In amongst the beer bottles and cigarette ends, metal shells are strewn all around. Am I reporting from Murder Mile? No, nothing to do with bullets, the ‘shells’ are canisters used to fill balloons with nitrous oxide – jocularly known as laughing gas, the latest turn-on for nights out in Shoreditch.

That is, if laughing hysterically and feeling numb is your idea of a good night out.

‘The loons just make the night better,’ one young woman told me. ‘You don’t want to get wasted and drink too much, so once you get tipsy the loons make it 10 times better.’

She was already dizzy enough to make a ‘drink aware’ case for laughing gas!

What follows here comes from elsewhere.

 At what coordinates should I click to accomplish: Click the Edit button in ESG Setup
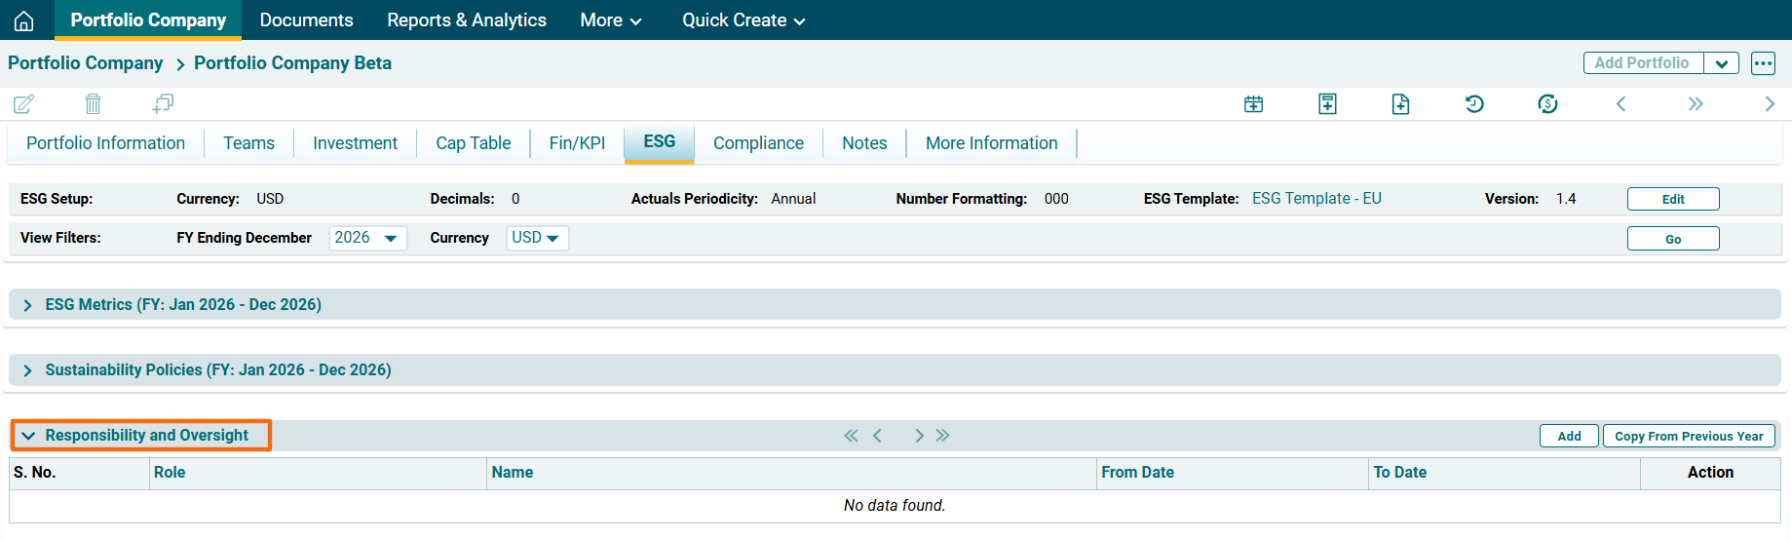point(1672,199)
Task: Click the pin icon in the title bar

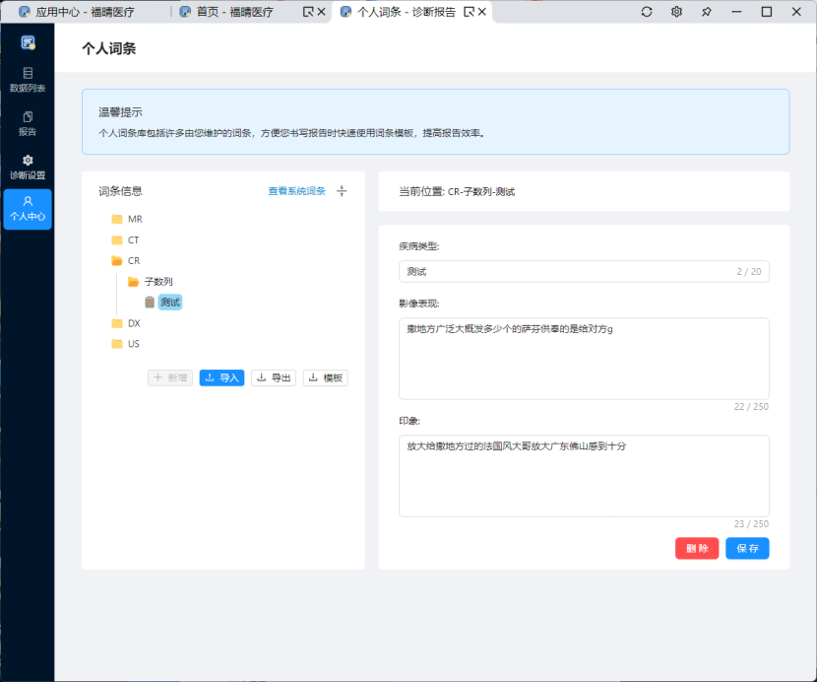Action: 706,12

It is not illegal to inhale nitrous oxide, so I am told. But it is illegal to sell it to persons under 18 years of age. In Shoreditch at night there are not many under 18s in evidence, but whenever the police come walking through the crowd, the people selling nitrous oxide on the street are suddenly not on the street any longer!

‘Laughing gas is legal for adults!,’ one of them complained. ‘So why do the police come and confiscate what we sell? Everybody has got to make a living and if it’s legal what’s wrong with that?’

The seller, who looked like he was in a laughing mood himself, went on to explain: ‘I run once I see police because they take the canisters off of me and do not give me a legitimate reason. They should at least wait until the government has made it illegal before they start bullying us for what we do!’

Nitrous oxide stops oxygen from getting into the brain, thus causing dizziness and numbness. The risk of laughing gas when mixed with alcohol is that it can lead to unconsciousness or even death.